Rewrite the records below, changing every "Where should I click to" to "Where do I click to" and leaving everything else untouched.
++++ Exercise materials
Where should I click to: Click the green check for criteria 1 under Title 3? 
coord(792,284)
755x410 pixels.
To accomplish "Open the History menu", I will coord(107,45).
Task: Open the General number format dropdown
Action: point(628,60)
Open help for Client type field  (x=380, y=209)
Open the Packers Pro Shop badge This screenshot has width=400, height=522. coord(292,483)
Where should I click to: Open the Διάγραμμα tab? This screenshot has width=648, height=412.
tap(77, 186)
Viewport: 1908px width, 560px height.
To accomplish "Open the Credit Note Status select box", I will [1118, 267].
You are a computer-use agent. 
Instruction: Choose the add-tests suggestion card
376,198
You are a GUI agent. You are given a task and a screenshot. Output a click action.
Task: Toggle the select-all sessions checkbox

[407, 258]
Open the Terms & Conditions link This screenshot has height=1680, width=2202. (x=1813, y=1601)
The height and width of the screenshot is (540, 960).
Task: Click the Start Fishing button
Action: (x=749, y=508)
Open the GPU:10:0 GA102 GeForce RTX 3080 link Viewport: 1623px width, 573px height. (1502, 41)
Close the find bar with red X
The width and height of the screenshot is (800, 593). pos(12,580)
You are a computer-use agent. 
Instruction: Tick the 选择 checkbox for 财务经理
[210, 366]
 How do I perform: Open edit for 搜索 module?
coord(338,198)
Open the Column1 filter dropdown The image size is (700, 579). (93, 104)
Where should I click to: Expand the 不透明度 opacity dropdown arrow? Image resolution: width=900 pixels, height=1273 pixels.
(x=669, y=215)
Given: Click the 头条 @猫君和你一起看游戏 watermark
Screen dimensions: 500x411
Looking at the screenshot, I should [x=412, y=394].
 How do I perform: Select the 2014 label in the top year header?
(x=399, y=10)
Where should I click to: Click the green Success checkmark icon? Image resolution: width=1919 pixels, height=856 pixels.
++++++++
Solution to this exercise:
Where do I click to: Click the green check for criteria 1 under Title 3? 
coord(792,284)
755x410 pixels.
To accomplish "Open the History menu", I will coord(107,45).
Task: Open the General number format dropdown
Action: point(628,60)
Open help for Client type field  (x=380, y=209)
Open the Packers Pro Shop badge This screenshot has width=400, height=522. coord(292,483)
Where do I click to: Open the Διάγραμμα tab? This screenshot has width=648, height=412.
tap(77, 186)
Viewport: 1908px width, 560px height.
To accomplish "Open the Credit Note Status select box", I will [1118, 267].
You are a computer-use agent. 
Instruction: Choose the add-tests suggestion card
376,198
You are a GUI agent. You are given a task and a screenshot. Output a click action.
Task: Toggle the select-all sessions checkbox

[407, 258]
Open the Terms & Conditions link This screenshot has height=1680, width=2202. (x=1813, y=1601)
The height and width of the screenshot is (540, 960).
Task: Click the Start Fishing button
Action: (x=749, y=508)
Open the GPU:10:0 GA102 GeForce RTX 3080 link Viewport: 1623px width, 573px height. (1502, 41)
Close the find bar with red X
The width and height of the screenshot is (800, 593). pos(12,580)
You are a computer-use agent. 
Instruction: Tick the 选择 checkbox for 财务经理
[210, 366]
 How do I perform: Open edit for 搜索 module?
coord(338,198)
Open the Column1 filter dropdown The image size is (700, 579). (93, 104)
Where do I click to: Expand the 不透明度 opacity dropdown arrow? Image resolution: width=900 pixels, height=1273 pixels.
(x=669, y=215)
Given: Click the 头条 @猫君和你一起看游戏 watermark
Screen dimensions: 500x411
Looking at the screenshot, I should [x=412, y=394].
 How do I perform: Select the 2014 label in the top year header?
(x=399, y=10)
Where do I click to: Click the green Success checkmark icon? Image resolution: width=1919 pixels, height=856 pixels.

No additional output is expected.